Este largo discurso dejó a Genoveva tan desfallecida y sin fuerzas, que se vio obligada a descansar durante un largo espacio de tiempo, pasado el cual, prosiguió:

—¡Si al menos supiera que te aguarda la dicha de llegar a ver, sin tropiezos, a tu padre! Para lograr esto, tienes que atravesar espantosos desiertos, intrincadas e impracticables selvas, profundos precipicios y áridos peñascos. Este camino es demasiado largo y peligroso para ti, que no eres más que un débil y pobre niño.

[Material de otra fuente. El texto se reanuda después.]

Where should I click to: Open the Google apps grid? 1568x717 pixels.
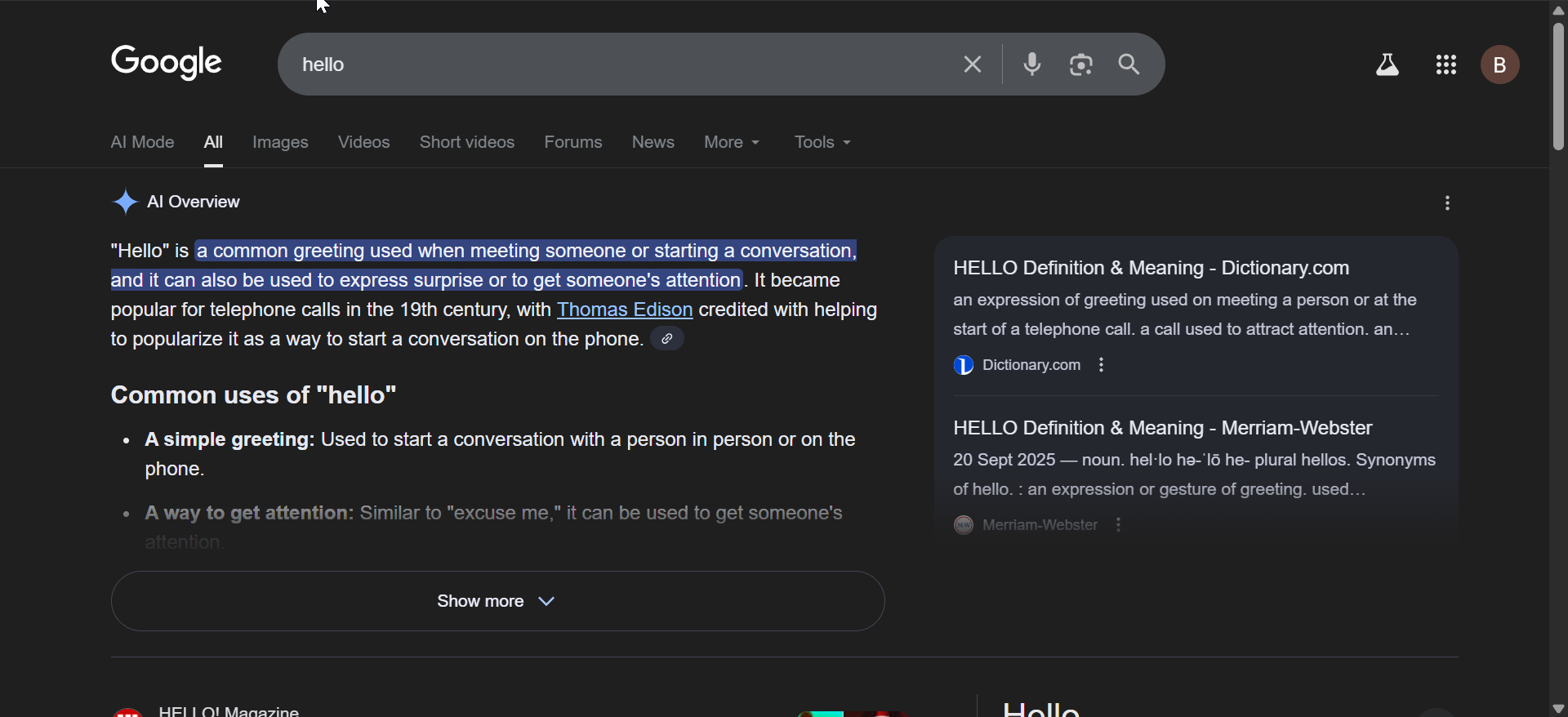1446,65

Dios, no obstante, te dará su ayuda y protección para que llegues sano y salvo a la casa de tu padre, de igual modo que a todos nos ayuda a atravesar los ásperos desiertos de este mundo, a fin de que un día podamos llegar a su propia casa, y contemplemos cara a cara a ese verdadero y único padre de toda la humanidad. Acuérdate de llevar contigo dos calabazas llenas de leche para que puedas tomar algún alimento, durante el camino. Lleva, igualmente, un palo para defenderte de las fieras. ¡Pobre niño! Realmente eres muy débil; pero yo, débil mujer, vencí a un espantoso lobo con la ayuda de Dios, y Él te protegerá también contra todas las bestias feroces que encuentres en tu camino, pues no existe verdadero peligro, ni aun entre los leones y serpientes, para aquel que pone en Dios toda su confianza.

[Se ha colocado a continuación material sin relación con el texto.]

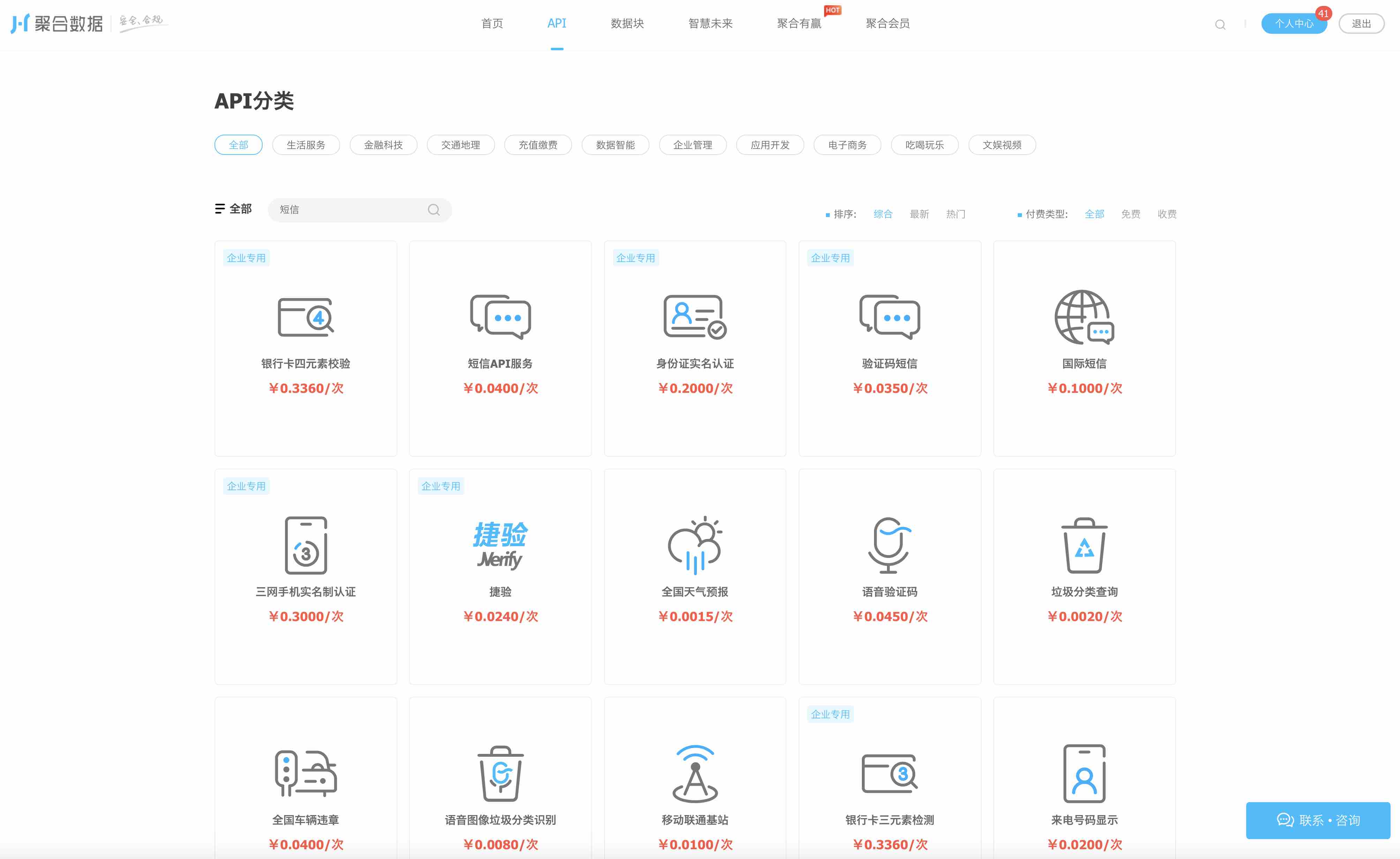This screenshot has height=859, width=1400.
Task: Click the 退出 logout button
Action: 1361,23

Al anochecer, aumentóse la debilidad de Genoveva, hasta el punto de que, a los esfuerzos que hacía para respirar, cubríasele la frente de un sudor que abrasaba. Hizo, no obstante, un esfuerzo para recuperar sus perdidas fuerzas, y sentándote en el lecho de musgo, dirigió a su hijo, que no se apartaba de ella un momento, una mirada triste y grave, y exclamó, con pausado y solemne acento, que hizo estremecer al pobre niño:

—Arrodíllate, hijo mío, para que pueda darte mi bendición, de igual modo que a mí me bendijo mi madre cuando me separé de ella. Creo que mi fin está ya cercano.

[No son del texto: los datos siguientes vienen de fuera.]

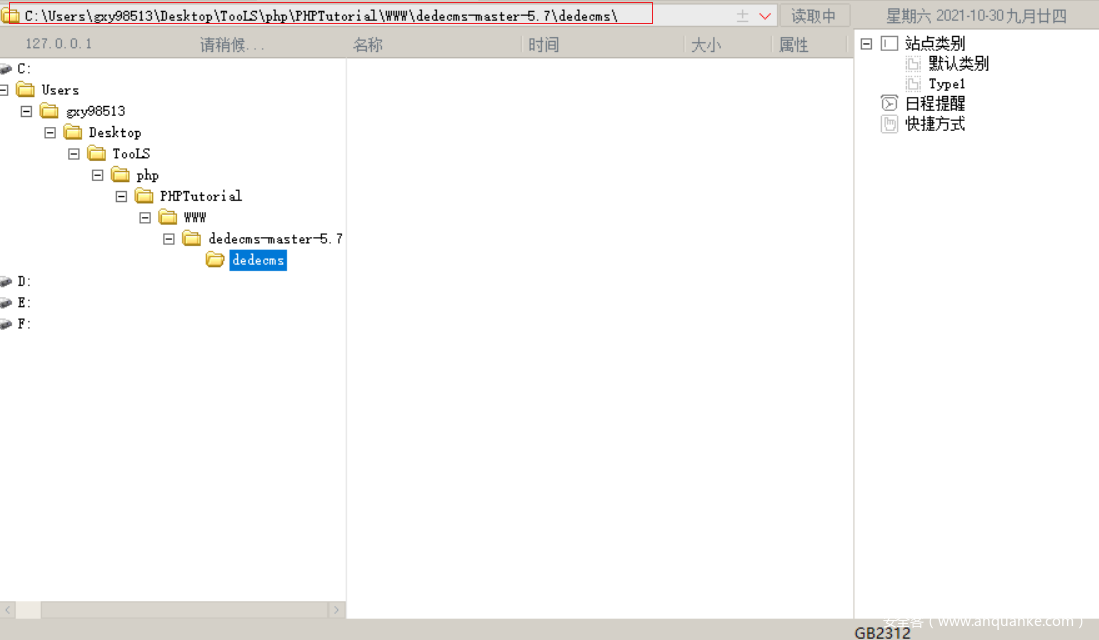Viewport: 1099px width, 640px height.
Task: Select the 默认类别 default category
Action: pos(958,64)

Arrodillóse Desdichado lanzando tristes gemidos, inclinó su afligido rostro y alzó sus manos al cielo piadosamente. Entonces, Genoveva puso sus desfallecidas manos sobre la rizada cabellera del niño, y con voz conmovida, y trémula exclamó:

—Hijo mío, yo te bendigo en el nombre del Padre, del Hijo y del Espíritu Santo. Dios te proteja y te dé también su bendición; sé bueno para que un día podamos encontrarnos en la eternidad, —y abrazando estrechamente a su hijo, prodigóle las últimas caricias, y luego continuó—: Hijo mío, cuando te veas entre los hombres, ni imites sus malos ejemplos ni te hagas malo como ellos. Si te ves rodeado algún día de fausto y esplendor, no olvides a tu pobre madre. Si alguna vez olvidaras mi ternura, mi llanto maternal, mis últimos consejos, ¡consejos de una madre moribunda!; si, infiel a tus tiernos recuerdos, se pervirtiese tu corazón, entonces, hijo mío, quedarías separado de mí eternamente.

Genoveva, sin tener fuerzas para añadir una palabra más, cayó abatida sobre su lecho y entornó sus párpados.

Desdichado ignoraba si su madre dormía, o estaba muerta realmente. Arrodillado junto a ella, prorrumpió en amargo llanto, diciendo constantemente:

—¡Dios mío, no permitas que muera! ¡Resucitadla, Dios mío!